### [PROBLEM STATEMENT]
Replicate the data exactly, every line included.

Start of PROVIDED DATA

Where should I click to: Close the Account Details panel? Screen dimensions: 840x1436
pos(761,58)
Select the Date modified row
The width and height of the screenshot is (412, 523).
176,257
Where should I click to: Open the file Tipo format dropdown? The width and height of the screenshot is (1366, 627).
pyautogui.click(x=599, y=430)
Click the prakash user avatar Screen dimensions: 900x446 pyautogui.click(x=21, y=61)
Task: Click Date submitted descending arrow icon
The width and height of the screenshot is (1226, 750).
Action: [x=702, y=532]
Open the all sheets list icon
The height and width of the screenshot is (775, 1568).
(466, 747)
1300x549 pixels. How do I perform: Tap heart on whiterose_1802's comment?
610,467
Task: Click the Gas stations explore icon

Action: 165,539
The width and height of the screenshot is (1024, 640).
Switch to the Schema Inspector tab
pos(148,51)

End of PROVIDED DATA

### [YOUR SOLUTION]
Where should I click to: Close the Account Details panel? Screen dimensions: 840x1436
pos(761,58)
Select the Date modified row
The width and height of the screenshot is (412, 523).
176,257
Where should I click to: Open the file Tipo format dropdown? The width and height of the screenshot is (1366, 627).
pyautogui.click(x=599, y=430)
Click the prakash user avatar Screen dimensions: 900x446 pyautogui.click(x=21, y=61)
Task: Click Date submitted descending arrow icon
The width and height of the screenshot is (1226, 750).
Action: [x=702, y=532]
Open the all sheets list icon
The height and width of the screenshot is (775, 1568).
(466, 747)
1300x549 pixels. How do I perform: Tap heart on whiterose_1802's comment?
610,467
Task: Click the Gas stations explore icon

Action: 165,539
The width and height of the screenshot is (1024, 640).
Switch to the Schema Inspector tab
pos(148,51)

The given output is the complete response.